* DOCUMENT SECTION *
_ _ _
Find the geometry of the curves of the contour lines of $f(x) = \frac{1}{2}x^tAx + b^tx + c$

917 Views Asked by At

Find the geometry of the curves of the contour lines of a quadratic function $$f(x) = \frac{1}{2}x^tAx + b^tx + c$$ where $A \in \mathbb{R}^{2 \times 2}$, $b\in \mathbb{R}^2$ and $c\in \mathbb{R}$ in the following cases:

  • $A>0$

  • $A\ge 0$ and there exists $x$ such that $Ax+b = 0$

  • $A\ge 0$ and there is no $x$ such that $Ax + b = 0$

  • $A$ is undefined and non-singular.

I suppose $^t$ is the transpose. What is $A>0$?

I'm trying to develop a technique to see this. If we write $A = \begin{bmatrix} a & b \\ b & c\\ \end{bmatrix}$ then the function becomes

$$f((x_1,x_2)) = \frac{1}{2}\begin{bmatrix} x_1 & x_2 \end{bmatrix}\begin{bmatrix} a & b \\ b & c\\ \end{bmatrix}\begin{bmatrix} x_1 \\ x_2\\ \end{bmatrix} + \begin{bmatrix} b_1 & b_2 \end{bmatrix}\begin{bmatrix} x_1 \\ x_2\\ \end{bmatrix} + d = \\ \frac{1}{2}(ax_1^2 + 2bx_1x_2 + cx_2^2) + b_1x_1 + b_2x_2 + d $$

I don't know if I can simplify $(ax_1^2 + 2bx_1x_2 + cx_2^2)$. I think not. Maybe it's a shape of its own and I should recognize. I thin I can see it as approximate $x^2 + y^2$ everywhere since they grow much faster than $xy$. So the contour here would be circles? Is there a more accurate way of drawing the contour? I cannot suppose they're circles, I need to find what they truly are.

Anyways, $A>0$ implies that $\frac{1}{2}(ax_1^2 + 2bx_1x_2 + cx_2^2)>0$ right?

And $A\ge 0 \implies \frac{1}{2}(ax_1^2 + 2bx_1x_2 + cx_2^2)\ge 0$, and the condition there exists $x$ such that $Ax+b=0$ means there exists $x$ such that $\begin{bmatrix} ax_1 + bx_2 + b_1 \\ ax_2 + bx_1 + b_2\\ \end{bmatrix} = \begin{bmatrix} 0 \\ 0\\ \end{bmatrix}\implies ax_1 + bx_2 + b_1 = 0, ax_2 + bx_1 + b_2 = 0$

What this should tell me?

$A$ being undefined and non singular means an arbitrary nonsingular matrix, I suppose. So the invertibility or the determinant of $A$ plays a role here.

1

There are 1 best solutions below

9
On BEST ANSWER

In the optimization community, $A > 0$ (where $A$ is a matrix), or more commonly written as $A \succ 0$, usually means $A$ is positive definite. Also, $A \succeq 0 $ means positive semidefinite.

Notice that $\nabla f(x) = Ax+b$ and $\nabla^2 f(x) = A$.
_ _ _
* WRITTEN REQUEST A *
Reproduce the rows verbatim, beginning at the line that contains "The height and width of the screenshot is (1316, 2576)." and stopping after the line that contains "(1519, 1201).".
* WRITTEN REQUEST B *
Carry on the forum thread about the contour lines of a quadratic function from the point where it stops.
_ _ _
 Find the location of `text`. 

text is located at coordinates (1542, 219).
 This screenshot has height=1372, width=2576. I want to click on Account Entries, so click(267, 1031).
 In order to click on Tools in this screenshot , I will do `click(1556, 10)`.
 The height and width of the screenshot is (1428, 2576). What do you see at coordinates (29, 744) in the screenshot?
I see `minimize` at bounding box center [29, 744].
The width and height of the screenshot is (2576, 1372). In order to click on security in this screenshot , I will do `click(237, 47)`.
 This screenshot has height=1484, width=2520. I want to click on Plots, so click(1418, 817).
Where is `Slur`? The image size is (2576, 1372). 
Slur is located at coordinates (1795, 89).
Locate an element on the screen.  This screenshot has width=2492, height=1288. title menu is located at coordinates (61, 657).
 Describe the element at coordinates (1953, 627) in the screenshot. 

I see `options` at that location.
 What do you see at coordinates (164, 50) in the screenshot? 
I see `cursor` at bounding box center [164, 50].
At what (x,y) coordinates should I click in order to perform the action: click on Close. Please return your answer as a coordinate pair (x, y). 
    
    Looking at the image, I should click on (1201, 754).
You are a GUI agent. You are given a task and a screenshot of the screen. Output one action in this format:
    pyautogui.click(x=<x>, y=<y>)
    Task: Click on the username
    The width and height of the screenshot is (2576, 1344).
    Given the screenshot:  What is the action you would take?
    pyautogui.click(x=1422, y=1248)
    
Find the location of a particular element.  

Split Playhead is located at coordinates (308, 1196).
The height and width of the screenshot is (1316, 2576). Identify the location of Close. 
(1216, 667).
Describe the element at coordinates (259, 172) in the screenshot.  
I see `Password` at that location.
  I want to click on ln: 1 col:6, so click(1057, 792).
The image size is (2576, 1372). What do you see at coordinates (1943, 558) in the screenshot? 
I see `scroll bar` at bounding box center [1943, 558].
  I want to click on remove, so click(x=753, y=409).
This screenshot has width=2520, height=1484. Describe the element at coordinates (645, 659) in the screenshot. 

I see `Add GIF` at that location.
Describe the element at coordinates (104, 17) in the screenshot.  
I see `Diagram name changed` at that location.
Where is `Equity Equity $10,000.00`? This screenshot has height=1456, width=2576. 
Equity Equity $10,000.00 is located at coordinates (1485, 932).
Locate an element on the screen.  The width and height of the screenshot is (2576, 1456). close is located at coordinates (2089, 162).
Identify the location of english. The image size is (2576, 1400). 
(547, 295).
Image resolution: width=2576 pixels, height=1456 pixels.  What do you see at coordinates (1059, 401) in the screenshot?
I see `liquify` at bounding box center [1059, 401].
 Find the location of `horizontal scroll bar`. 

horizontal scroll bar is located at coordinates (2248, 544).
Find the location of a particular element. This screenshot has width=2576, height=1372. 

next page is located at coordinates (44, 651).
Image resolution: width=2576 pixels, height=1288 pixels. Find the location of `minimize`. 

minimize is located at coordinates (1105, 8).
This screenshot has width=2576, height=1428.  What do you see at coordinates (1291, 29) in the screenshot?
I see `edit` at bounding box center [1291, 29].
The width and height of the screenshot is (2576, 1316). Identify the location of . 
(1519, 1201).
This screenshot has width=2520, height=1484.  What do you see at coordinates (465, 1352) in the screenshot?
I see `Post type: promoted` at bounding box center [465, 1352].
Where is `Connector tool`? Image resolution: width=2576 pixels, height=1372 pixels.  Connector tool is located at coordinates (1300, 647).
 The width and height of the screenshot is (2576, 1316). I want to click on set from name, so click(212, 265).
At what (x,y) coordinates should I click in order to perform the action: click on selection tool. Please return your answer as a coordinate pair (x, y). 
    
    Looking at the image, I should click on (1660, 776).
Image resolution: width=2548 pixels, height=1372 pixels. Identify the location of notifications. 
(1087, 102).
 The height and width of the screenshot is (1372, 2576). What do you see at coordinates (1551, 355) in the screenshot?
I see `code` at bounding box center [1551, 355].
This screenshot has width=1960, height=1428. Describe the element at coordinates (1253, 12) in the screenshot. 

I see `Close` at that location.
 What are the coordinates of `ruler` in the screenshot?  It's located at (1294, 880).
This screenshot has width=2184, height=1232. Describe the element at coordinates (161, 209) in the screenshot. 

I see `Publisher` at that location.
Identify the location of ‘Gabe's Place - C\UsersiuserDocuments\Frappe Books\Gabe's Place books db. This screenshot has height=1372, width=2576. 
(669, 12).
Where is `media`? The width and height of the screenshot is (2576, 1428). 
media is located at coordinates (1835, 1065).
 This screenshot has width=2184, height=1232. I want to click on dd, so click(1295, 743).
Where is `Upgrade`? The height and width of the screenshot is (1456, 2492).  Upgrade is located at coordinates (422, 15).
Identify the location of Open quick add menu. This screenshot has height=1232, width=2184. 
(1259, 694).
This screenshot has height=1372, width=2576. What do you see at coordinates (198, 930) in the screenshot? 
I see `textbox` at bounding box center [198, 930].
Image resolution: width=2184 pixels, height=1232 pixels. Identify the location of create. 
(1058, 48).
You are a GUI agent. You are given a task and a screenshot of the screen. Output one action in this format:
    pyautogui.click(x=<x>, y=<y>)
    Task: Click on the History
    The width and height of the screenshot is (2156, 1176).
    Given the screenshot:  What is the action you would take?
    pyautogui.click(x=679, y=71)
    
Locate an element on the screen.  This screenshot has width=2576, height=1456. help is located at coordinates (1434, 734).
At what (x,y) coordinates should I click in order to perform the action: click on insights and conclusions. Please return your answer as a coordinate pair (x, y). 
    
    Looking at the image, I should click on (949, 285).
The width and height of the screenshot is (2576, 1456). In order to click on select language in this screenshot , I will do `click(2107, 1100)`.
_ _ _
* FINAL RESULT A *
The height and width of the screenshot is (1316, 2576). Identify the location of Close. 
(1216, 667).
Describe the element at coordinates (259, 172) in the screenshot.  
I see `Password` at that location.
  I want to click on ln: 1 col:6, so click(1057, 792).
The image size is (2576, 1372). What do you see at coordinates (1943, 558) in the screenshot? 
I see `scroll bar` at bounding box center [1943, 558].
  I want to click on remove, so click(x=753, y=409).
This screenshot has width=2520, height=1484. Describe the element at coordinates (645, 659) in the screenshot. 

I see `Add GIF` at that location.
Describe the element at coordinates (104, 17) in the screenshot.  
I see `Diagram name changed` at that location.
Where is `Equity Equity $10,000.00`? This screenshot has height=1456, width=2576. 
Equity Equity $10,000.00 is located at coordinates (1485, 932).
Locate an element on the screen.  The width and height of the screenshot is (2576, 1456). close is located at coordinates (2089, 162).
Identify the location of english. The image size is (2576, 1400). 
(547, 295).
Image resolution: width=2576 pixels, height=1456 pixels.  What do you see at coordinates (1059, 401) in the screenshot?
I see `liquify` at bounding box center [1059, 401].
 Find the location of `horizontal scroll bar`. 

horizontal scroll bar is located at coordinates (2248, 544).
Find the location of a particular element. This screenshot has width=2576, height=1372. 

next page is located at coordinates (44, 651).
Image resolution: width=2576 pixels, height=1288 pixels. Find the location of `minimize`. 

minimize is located at coordinates (1105, 8).
This screenshot has width=2576, height=1428.  What do you see at coordinates (1291, 29) in the screenshot?
I see `edit` at bounding box center [1291, 29].
The width and height of the screenshot is (2576, 1316). Identify the location of . 
(1519, 1201).

* FINAL RESULT B *
If $A \succ 0$, we have a strongly convex quadratic function. The curves should be ellipses. They can be very elongated if the condition number is large.

If $A \succeq 0$ but $A \not \succ 0$, then at least one of the eigenvalues is $0$.

  • If there is an $x$ such that $\nabla f(x)=0$, there are multiple solutions to the system $$\nabla f(x)=Ax+b=0$$ It is like a parabolic sheet with multiple minimum points. It is also possible for the function to be constant everywhere.

  • Suppose there is no $x$ such that $\nabla f(x)=0$, for example when $A=0, b \ne 0$, there is no minimum point, the problem is unbounded.

The most ambiguous part would be the word "undefined". I would guess it to be indefinite. If we have a positive eigenvalues and a negative eigenvalue, we have a saddle point.

Edit:

Usually, positive definite and positive semidefinite matrices refer to the case where the matrices are symmetric and we know that there exist orthogonal matrices $U$ such that $A=UDU^T$ where $D=\mbox{diag}(\lambda_1, \lambda_2)$ is a diagonal matrix which consists of the eigenvalues.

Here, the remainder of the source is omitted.